▶ Source extract:

2015-12-23 Thread Steven Seeger
On Wednesday, December 23, 2015 19:43:41 Gilles Chanteperdrix wrote:
> If I understand correctly, your problem is that struct timespec
> tv_sec member has 32 bits. Well, I am afraid there is not much we
> can do about that (I heard mainline has a plan to switch to a new
> timespec with a 64 bits tv_sec, but I do not know how much of that
> plan has been implemented).

Yes, this is exactly my problem.

> 
> Can you not call clock_settime to set a wallclock offset which will
> at least allow CLOCK_REALTIME to behave as expected ?

The issue is with the testsuite/latency app. It uses 
clock_gettime(CLOCK_MONOTONIC) and adds a millisecond to that value and then 
uses that as the absolute start time of the latency thread. All calculates are 
based off this primed value. 

There really is no reason for my board to come up with such a ridiculous 
timebase value. I have no idea why it does that. I set it to 0 very early in 
the kernel boot cycle and it fixed the issue. (This board is loaded via jtag so 
there may be some weirdness there.) This fix will last 136 years, right? :) My 
point was just that if the timebase is not a reasonable value I think this bug 
will manifest.

▶ Problem 1:
Reproduce everything in the mailing-list message from "Yes, this is" down to "this primed value.".
▶ Problem 2:
Answer these questions from the mailing-list message:
(a) How many bits does the tv_sec member of struct timespec have?
(b) Which clock does the testsuite/latency app read with clock_gettime?
(c) How is the board loaded?
The material placed after the mailing-list message comes from a different source.

▶ Dataset excerpt:

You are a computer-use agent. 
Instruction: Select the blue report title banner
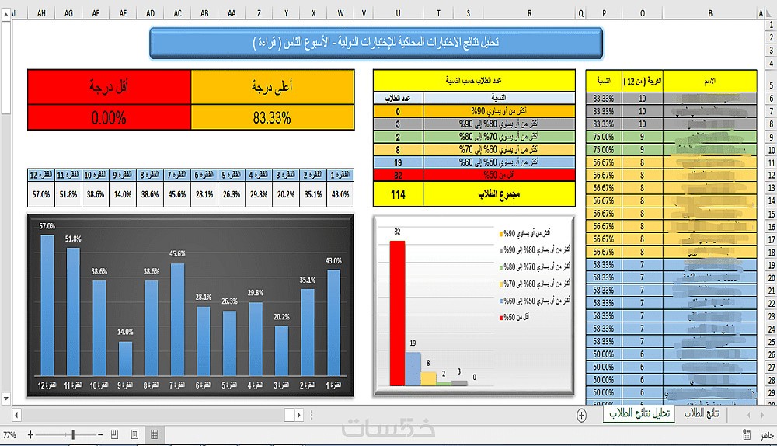coord(376,43)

▶ Answer 1:
Yes, this is exactly my problem.

> 
> Can you not call clock_settime to set a wallclock offset which will
> at least allow CLOCK_REALTIME to behave as expected ?

The issue is with the testsuite/latency app. It uses 
clock_gettime(CLOCK_MONOTONIC) and adds a millisecond to that value and then 
uses that as the absolute start time of the latency thread. All calculates are 
based off this primed value.

▶ Answer 2:
(a) 32 bits.
(b) CLOCK_MONOTONIC.
(c) Via jtag.